The Sunshine Coast-based crew performed the spectacular display off Point Cartwright as part of a mock rescue demonstration with the Mooloolaba Coast Guard.
On any given day, we could find ourselves winching a patient from a small recreational boat or a huge cruise ship, so we need to be prepared for any scenario, CareFlights Training & Checking Pilot Aaron Regan said.
Winching a patient from a vessel is one of the most challenging situations we face, with the vessel moving and aircraft moving, so it takes a large amount of coordination between rescue services to make it happen safely.
In Summer, more people are out and about on the water and, as a result, the number of water related missions increase during this period.
The Mooloolaba Coast Guard was on hand throughout todays training to assist the CareFlight team.
Pilots and Aircrewman took turns being winched down onto the Coast Guard boat to practice vessel transfer training and were also winched into open ocean to simulate rescuing a mock patient stranded at sea.
This was the first of four major training sessions scheduled to retrain all CareFlight crew between November and January 2016.

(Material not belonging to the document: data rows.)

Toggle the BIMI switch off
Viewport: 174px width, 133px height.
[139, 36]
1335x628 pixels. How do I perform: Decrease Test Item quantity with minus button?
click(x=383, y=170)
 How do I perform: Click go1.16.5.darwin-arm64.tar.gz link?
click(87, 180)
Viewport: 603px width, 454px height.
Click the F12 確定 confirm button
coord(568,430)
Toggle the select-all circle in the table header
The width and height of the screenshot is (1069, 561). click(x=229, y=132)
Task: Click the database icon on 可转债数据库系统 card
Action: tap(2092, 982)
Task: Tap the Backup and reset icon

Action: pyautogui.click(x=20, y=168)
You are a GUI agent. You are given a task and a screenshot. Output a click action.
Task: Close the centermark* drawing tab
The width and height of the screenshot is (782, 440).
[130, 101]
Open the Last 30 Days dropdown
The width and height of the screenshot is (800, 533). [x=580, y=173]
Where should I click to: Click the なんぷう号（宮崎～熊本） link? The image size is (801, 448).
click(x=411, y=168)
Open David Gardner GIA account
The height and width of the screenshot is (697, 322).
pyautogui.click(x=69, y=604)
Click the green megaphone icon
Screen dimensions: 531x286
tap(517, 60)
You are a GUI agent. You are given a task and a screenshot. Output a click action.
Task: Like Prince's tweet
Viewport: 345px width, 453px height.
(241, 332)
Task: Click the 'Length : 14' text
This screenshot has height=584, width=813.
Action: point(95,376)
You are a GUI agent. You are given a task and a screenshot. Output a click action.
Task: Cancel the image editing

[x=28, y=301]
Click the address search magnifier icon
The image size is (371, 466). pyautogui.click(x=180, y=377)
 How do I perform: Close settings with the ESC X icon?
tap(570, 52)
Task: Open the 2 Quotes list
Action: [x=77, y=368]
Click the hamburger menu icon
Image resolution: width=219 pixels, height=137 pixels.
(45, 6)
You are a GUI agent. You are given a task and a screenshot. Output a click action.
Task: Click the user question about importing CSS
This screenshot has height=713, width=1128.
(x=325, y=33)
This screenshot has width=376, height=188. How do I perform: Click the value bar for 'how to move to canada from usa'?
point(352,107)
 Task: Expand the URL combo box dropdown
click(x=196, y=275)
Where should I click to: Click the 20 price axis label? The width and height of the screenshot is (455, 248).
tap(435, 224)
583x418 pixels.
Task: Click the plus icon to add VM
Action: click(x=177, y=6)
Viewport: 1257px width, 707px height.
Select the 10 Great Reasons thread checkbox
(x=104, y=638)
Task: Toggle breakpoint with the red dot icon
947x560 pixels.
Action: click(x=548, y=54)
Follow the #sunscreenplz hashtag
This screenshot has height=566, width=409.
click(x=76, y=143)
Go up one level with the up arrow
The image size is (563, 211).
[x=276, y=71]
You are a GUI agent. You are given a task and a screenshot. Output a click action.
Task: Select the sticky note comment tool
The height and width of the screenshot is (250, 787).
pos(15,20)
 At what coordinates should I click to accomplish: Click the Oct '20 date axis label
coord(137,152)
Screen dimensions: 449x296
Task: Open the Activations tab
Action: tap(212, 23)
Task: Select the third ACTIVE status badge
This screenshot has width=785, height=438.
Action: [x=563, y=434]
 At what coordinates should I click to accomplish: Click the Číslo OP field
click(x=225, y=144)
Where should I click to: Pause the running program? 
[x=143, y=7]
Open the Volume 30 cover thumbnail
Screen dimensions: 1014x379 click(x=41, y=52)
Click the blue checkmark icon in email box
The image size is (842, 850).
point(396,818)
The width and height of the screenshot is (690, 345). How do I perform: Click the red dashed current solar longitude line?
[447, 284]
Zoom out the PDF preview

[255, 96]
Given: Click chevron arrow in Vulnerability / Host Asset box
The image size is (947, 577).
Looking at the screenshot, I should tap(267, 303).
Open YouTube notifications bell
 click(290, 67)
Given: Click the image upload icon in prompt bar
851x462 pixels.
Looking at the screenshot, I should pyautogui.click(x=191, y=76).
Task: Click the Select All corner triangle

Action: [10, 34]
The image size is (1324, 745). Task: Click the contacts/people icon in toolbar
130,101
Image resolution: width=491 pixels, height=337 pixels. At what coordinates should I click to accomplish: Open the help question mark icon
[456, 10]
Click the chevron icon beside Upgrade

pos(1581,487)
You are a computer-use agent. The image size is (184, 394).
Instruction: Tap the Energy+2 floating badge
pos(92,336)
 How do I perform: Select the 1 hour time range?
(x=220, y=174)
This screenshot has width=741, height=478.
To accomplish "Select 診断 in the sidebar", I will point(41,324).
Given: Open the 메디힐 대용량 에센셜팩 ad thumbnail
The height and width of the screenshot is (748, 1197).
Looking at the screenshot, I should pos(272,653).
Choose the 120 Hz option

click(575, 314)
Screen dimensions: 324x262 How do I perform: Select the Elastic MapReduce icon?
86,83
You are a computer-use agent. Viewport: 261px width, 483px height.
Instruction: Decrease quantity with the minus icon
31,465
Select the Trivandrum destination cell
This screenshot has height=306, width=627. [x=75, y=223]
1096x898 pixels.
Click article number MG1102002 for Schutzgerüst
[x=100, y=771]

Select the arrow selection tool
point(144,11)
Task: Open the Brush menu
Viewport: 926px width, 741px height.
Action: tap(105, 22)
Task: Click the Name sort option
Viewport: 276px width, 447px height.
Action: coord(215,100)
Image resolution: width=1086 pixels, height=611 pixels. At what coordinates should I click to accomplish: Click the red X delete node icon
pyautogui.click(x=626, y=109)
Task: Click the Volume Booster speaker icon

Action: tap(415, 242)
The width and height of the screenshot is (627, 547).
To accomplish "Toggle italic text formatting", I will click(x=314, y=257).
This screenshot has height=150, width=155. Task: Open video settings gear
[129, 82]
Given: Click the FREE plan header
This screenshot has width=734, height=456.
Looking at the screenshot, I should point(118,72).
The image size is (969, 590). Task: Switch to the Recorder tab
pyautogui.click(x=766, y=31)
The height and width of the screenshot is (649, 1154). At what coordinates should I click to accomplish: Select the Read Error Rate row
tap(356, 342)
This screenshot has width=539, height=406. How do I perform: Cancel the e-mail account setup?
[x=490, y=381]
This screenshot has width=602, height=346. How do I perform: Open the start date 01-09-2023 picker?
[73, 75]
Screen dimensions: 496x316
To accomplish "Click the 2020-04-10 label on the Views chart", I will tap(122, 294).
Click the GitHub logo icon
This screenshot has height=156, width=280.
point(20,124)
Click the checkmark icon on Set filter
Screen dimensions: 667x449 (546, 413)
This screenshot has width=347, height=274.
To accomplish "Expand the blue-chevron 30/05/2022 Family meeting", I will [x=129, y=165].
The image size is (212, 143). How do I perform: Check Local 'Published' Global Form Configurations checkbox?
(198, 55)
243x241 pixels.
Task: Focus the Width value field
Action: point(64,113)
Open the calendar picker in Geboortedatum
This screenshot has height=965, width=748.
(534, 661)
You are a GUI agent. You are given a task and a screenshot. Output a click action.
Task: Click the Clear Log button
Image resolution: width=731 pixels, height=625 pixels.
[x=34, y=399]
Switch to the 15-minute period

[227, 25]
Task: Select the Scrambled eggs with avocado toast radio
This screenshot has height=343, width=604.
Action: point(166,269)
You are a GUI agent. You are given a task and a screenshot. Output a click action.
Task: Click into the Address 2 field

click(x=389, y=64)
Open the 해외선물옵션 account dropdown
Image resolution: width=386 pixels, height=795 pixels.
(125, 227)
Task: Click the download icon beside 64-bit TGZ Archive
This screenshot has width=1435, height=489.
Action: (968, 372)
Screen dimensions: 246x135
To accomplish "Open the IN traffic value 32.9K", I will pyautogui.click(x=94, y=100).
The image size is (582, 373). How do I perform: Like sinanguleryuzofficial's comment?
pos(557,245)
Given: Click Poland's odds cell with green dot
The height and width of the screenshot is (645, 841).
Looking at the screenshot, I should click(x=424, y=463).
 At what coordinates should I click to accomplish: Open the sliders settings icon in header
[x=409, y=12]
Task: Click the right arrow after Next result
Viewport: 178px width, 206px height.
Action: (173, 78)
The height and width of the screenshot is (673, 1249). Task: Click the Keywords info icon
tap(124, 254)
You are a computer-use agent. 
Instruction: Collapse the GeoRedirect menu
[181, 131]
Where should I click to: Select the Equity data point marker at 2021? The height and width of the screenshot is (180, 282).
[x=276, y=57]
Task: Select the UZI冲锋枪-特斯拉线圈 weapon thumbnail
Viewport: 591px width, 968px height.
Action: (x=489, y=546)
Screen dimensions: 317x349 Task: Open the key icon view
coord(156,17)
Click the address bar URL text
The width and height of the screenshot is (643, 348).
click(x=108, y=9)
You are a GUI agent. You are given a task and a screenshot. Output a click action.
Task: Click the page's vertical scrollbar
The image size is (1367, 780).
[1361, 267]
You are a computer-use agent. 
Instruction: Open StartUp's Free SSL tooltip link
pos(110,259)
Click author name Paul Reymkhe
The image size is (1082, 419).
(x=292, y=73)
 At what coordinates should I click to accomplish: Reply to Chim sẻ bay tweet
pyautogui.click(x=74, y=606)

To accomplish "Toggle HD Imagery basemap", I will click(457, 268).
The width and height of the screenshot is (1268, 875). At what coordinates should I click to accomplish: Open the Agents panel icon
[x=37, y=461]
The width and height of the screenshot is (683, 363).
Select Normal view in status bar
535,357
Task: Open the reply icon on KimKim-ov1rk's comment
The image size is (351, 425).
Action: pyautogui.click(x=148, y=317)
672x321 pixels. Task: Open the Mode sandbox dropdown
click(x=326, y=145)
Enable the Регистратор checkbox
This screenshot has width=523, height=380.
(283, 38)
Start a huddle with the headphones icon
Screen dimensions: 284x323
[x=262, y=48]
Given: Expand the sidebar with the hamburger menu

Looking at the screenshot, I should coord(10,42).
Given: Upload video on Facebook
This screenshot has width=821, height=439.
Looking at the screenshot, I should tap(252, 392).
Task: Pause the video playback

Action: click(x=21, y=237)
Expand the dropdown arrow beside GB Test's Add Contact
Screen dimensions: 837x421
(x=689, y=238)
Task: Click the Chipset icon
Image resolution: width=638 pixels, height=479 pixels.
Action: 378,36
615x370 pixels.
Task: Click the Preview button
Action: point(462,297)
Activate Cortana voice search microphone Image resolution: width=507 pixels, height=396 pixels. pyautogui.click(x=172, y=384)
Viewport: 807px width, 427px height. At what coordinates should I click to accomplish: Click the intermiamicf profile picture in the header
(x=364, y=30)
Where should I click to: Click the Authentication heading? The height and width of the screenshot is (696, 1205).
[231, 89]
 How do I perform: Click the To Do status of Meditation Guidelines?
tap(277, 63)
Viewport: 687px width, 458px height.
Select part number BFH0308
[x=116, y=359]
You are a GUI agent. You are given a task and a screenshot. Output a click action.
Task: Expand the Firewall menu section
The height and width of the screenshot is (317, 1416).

All our crews undertake this specialised training every 12 months to ensure they are up-to-date, Mr Regan said.
Its not a question of if, but when we will put this training into practice.
Most water rescues are undertaken in poor conditions or with a very limited time frame, so its important to put procedure into practice regularly so everyone is prepared, he said.
RACQ CareFlight Rescues helicopters are often tasked to critical rescue missions up to 100 nautical miles out to sea. Last year, CareFlights crews completed 25 missions involving water winches or searches at sea.
Some of these included winching a captain off a bulk carrier, winching an ill person from a cruise ship, searching for missing fisherman and retrieving crew from a capsized catamaran.